During the Senate investigation into fresh allegations of corruption within the agency, Morales insisted he was unaware that the said officials are facing complaints about their alleged involvement in the dialysis scam.
“I’m not aware that they were facing cases…It’s the first we ever heard of that,” the PhilHealth president said.
But Senate President Vicente Sotto III reminded the PhilHealth chief that it should have practiced due diligence before approving the promotion of his officers.
“Don’t you think that is included in the due diligence when you promote officers? But anyway, it’s in the news. As CEO and President, you are not aware of the cases being filed against these people and they have been promoted?” Sotto told Morales.
“They should be answerable first to the cases before you promote them. ‘Di po ba? (Right?)” the Senate leader added.
Morales agreed with Sotto’s position but argued that he was not informed of the cases filed against the officials he promoted.
“Hindi po ako nasabihan na sila’y may mga kaso,” the PhilHealth chief said.
(I was not informed that they are facing cases.)
The officials in question are Cheryl Peña, Dr. Rizza Majella Herrera, Dr. Bernadette Lico, and lawyer Recto Panti, who are facing graft complaints. They were all promoted to Department Manager III in May.
Earlier in the hearing, Senator Francis Tolentino also questioned the PhilHealth chief’s decision to promote the said officials.
“Walang tinanggal, walang na-suspend, na-promote pa,” Tolentino said.

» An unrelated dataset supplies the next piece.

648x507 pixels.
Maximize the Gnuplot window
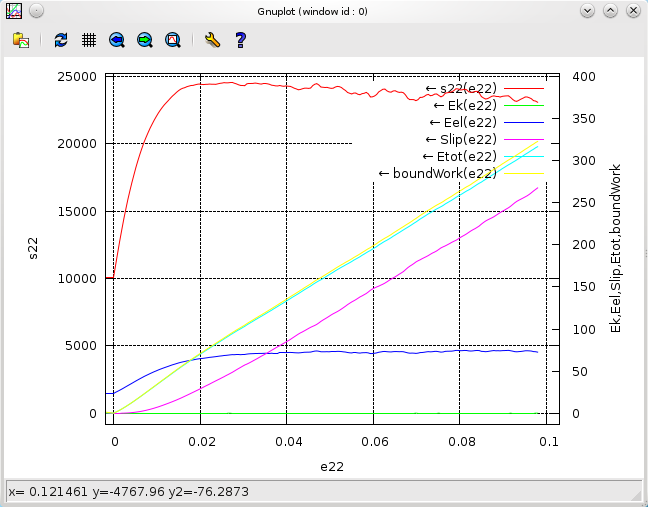609,10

(No one was removed, no one was suspended. They were even promoted.)
The senator, a known administration ally, likewise cited an order earlier issued by President Rodrigo Durerte calling for the resignation of PhilHealth’s senior vice president and board members in a bid to cleanse the agency.
In his response, Morales explained that there was a board resolution regarding the resignation of key officials but it only reached the board members and not the vice presidents.

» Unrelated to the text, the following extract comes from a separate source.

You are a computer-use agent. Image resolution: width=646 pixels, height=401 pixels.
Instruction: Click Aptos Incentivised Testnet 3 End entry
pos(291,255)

Morales said he exercised discretion because the agency could not function if all vice presidents resigned, adding that it would be “too disruptive to the corporation.”
But Tolentino stressed that the non-implementation of a board resolution is a “clear and flagrant” violation.
The resignation of key officials could have paved the way for needed reforms in the state health insurance firm amid serious allegations of corruption, according to Tolentino.